John Havens is one of her clients. He’s 16, attending Wellington School in Upper Arlington and trying to decide what career path to take. He has it narrowed down to film school or metallurgy.
Havens described himself as disorganized and undisciplined. When his father suggested a personal coach, John agreed to give it a try.
Keny helped him organize his time and determine how long he needed to study for each subject. She’s helping him decide what classes to take to have the best chance at attending the college of his choice.
His grades are the best they have been since second grade, and he says he has more time to play football and lacrosse. Even parties he plans for his friends are better now that he knows key organizational strategies and has plans on whom to invite, what music to play and what food to serve.
“My confidence level’s risen immensely.
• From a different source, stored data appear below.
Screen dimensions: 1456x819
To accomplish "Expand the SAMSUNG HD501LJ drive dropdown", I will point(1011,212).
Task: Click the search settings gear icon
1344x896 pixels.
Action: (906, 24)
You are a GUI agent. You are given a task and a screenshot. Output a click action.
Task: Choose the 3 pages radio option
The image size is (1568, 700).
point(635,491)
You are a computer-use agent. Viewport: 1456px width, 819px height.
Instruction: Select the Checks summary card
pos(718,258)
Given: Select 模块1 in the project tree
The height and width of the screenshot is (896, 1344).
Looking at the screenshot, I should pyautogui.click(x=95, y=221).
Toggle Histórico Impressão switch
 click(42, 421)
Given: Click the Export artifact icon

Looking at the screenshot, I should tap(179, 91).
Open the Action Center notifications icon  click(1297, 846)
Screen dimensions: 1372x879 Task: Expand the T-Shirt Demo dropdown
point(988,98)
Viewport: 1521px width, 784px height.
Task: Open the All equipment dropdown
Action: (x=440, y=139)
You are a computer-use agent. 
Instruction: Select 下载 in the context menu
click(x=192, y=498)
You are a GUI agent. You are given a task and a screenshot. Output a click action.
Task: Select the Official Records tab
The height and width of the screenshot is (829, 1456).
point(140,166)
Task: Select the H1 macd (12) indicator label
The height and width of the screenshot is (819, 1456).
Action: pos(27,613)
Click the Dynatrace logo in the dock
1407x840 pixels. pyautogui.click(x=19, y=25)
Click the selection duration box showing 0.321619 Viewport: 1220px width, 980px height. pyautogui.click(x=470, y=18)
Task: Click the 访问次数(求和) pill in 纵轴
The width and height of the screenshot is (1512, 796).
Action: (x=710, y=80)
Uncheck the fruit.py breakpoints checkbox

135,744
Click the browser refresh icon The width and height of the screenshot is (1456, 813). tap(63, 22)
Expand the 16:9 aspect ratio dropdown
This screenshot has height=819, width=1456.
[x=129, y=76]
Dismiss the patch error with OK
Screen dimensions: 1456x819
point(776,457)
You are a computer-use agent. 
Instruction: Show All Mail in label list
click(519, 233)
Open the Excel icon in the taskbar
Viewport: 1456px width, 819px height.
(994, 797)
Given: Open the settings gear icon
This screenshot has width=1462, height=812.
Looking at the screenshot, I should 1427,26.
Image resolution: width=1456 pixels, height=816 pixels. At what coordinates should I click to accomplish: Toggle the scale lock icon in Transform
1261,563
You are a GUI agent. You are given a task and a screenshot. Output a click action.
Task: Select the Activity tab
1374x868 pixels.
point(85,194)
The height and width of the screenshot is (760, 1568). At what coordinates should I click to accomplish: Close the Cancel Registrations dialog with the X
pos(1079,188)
Sometimes I even feel like the smart kid now,” he said.
At the Franklin Pre-Release Center, Keny recently talked to 35 female inmates about choices — the ones that led them to prison and the ones they will make when they get out. The women used outlines and some of the assessment tools offered on her Web site, coachkeny.com.
“The key is to take stock of where you are,” Keny said. “If I say yes to this, what do I have to say no to?”
Lowry describes the client most receptive to coaching as “a person who is willing to take action on the dreams they want, even if they haven’t gotten around to (them).”
The idea is to put the dream- come-true process into fast-forward mode.
When she calls her client, Keny said she asks how the week went and if the assignment was completed, but she doesn’t take her client to task if the job isn’t completed. That’s just something else to work on.
Havens said this is a benefit he receives in working with Keny.
Unlike parents, guidance counselors and peers, coaches have no hidden agendas.
“The only reason she’s there is to help,” he said. “There are no thoughts of discipline.”
What a coach isn’t
A coach is not a therapist.
Coaches focus on looking forward and overcoming potential problems, not looking into the past and trying to determine what went wrong, Lowry said.
“Therapy is based on insight and understanding. Coaching is about moving forward,” she said. “Understanding and insight is the booby prize. Understanding is important, but if (people) don’t take action, it means nothing in their life.”
A coach is not a consultant, either, although consultants offer some of the same services.
“Consultants are the experts, whereas a coach uses you as the expert,” Keny said.
“A coach helps you see what you already know,” Havens said. “It’s kind of like going back to the basics.”
Neither is the coach a mentor — necessarily. Lowry said that in some cases, such as a dentist who also is a credentialed coach, he might serve in a mentorlike capacity for some of his clients. Likewise, a small-business owner or other professional who is a credentialed coach might specialize in clients who share their backgrounds and interests.
Finding a coach
In the past 10 years, 20 people in the Columbus area have hung out their shingle as personal and professional coaches.
Unlike therapists, coaches are not regulated by the state, nor does the state offer or require certification. Lowry and Keny said people interested in finding a coach should ask for credentials and professional affiliations.
A handful of schools teach coaching essentials, and the International Coach Federation can point potential clients to coaches near home who have expertise in the area in which they feel they need help, Lowry said. The federation is a professional organization working to set rules and guidelines for the profession, and maintains its own credentialing system.
Its Web site, www.coachfederation.org, lists members that specialize in corporate, small business personal and career coaching.
“Coaching is so new that states don’t have licensing yet, but we’re certain they will,” Lowry said.